Johannesburg - A parastatal tasked with training unskilled and unemployed youngsters in Mpumalanga to be artisans has failed to spend R52 million of its budget, despite requesting more funds.
The Mpumalanga Regional Training Trust (MRTT) – a section 21 company in the Mpumalanga department of education – established the Mshiniwami Artisan Training Academy in conjunction with a private company, Hydra Arc, last year to produce and place 1 000 boilermakers and welders in the job market each year.
Hydra Arc specialises in pressure vessel and piping fabrication, construction, refinery maintenance, tooling and equipment in the petrochemical, mining, power-generation and construction industries.
Hydra Arc was awarded a five-year tender to produce 5 000 artisans by 2019, but that may not happen, despite the MRTT having requested an additional R128 million in the 2015/16 financial year – but it failed to spend a big chunk of the money.
This means 40% of the artisan development budget could not be spent, despite the province’s youth unemployment rate, according to Stats SA, standing at 41%.
Only 329 students completed their institutional training in the last financial year, according to the department of education’s annual report.
This is way below the target of producing 1 000 artisans a year.
DA legislature member Jane Sithole said the MRTT should use every opportunity to upskill the youth to boost the province’s economic growth.
“Unemployment in Mpumalanga is rife, especially among the youth. The MRTT is unable to fulfill its mandate.
"It cannot be acceptable that money meant to uplift young people out of poverty by providing them with much-needed skills is not spent for this purpose,” Sithole said.
Mpumalanga education spokesperson Jasper Zwane, however, said the artisan programme was on track and would meet its 2019 target.
“Every effort is being made to achieve the target of training 5 000 artisans by the end of 2019,” Zwane said.

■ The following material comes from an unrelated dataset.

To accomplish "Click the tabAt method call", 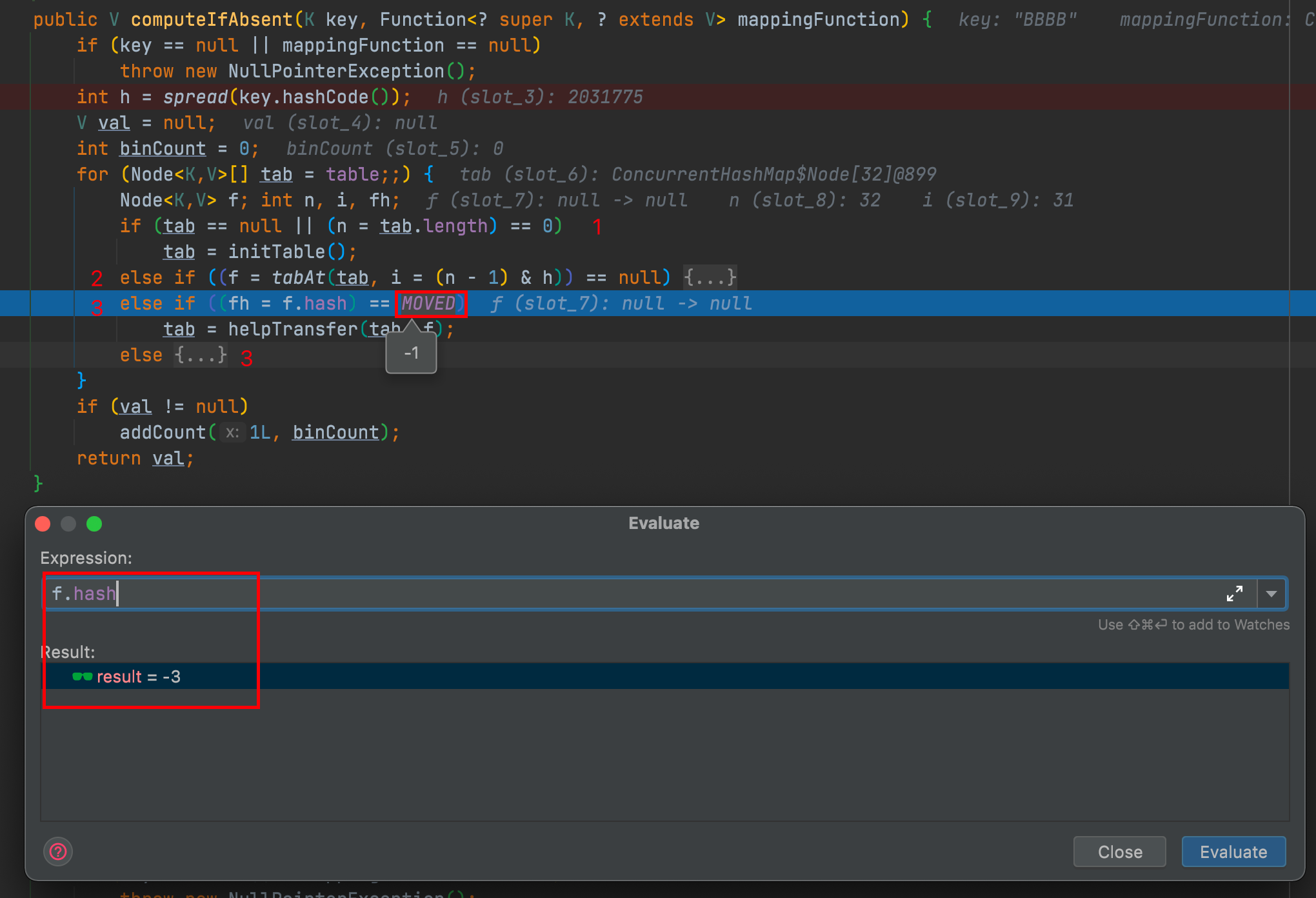I will click(x=298, y=277).
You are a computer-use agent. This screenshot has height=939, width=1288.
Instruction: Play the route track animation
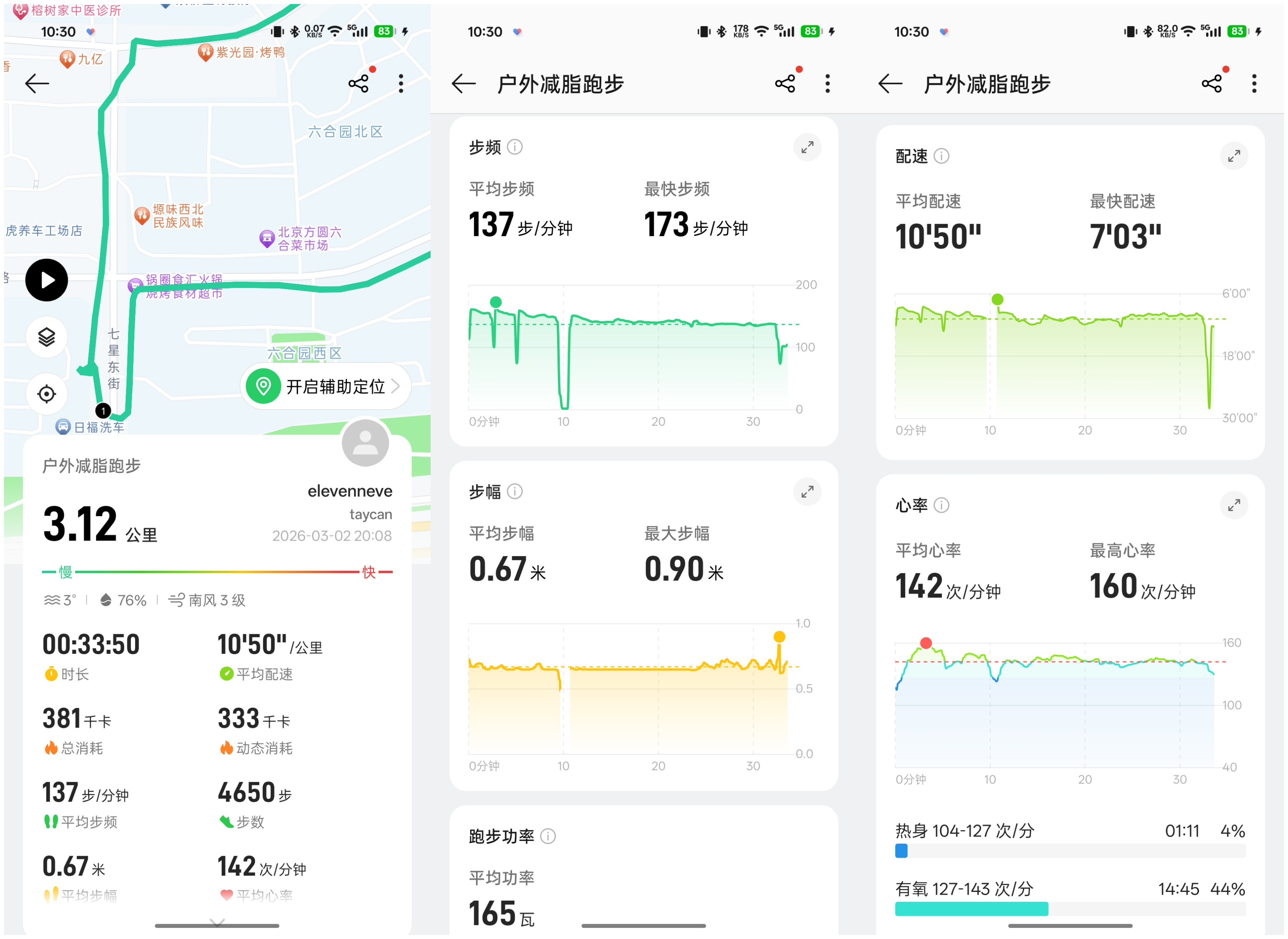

“The training programme is continuing and taking place in different phases. Recruitments are being made as such funding allocated for this financial year will be used for the intended purpose.
"As an occupational trade, artisans were identified as a scarce and critical skill needed to grow the economy of the province,” he added.
The underexpenditure compounds other issues, including complaints from Mshiniwami students last year, which almost led to the institution being shut down. The training programme stopped for about three weeks due to students’ protests in August.
The students complained that they were not allocated the Chemical Industries Education & Training Authority registration numbers, and also alleged that modules for the boilermakers were designed by the moderator of the welding course, that staff were not qualified and that when students were taken to Sasol for experiential training, they were forced to do jobs they were not trained for.
Zwane said the department was engaging with the students and other stakeholders to resolve the students’ complaints.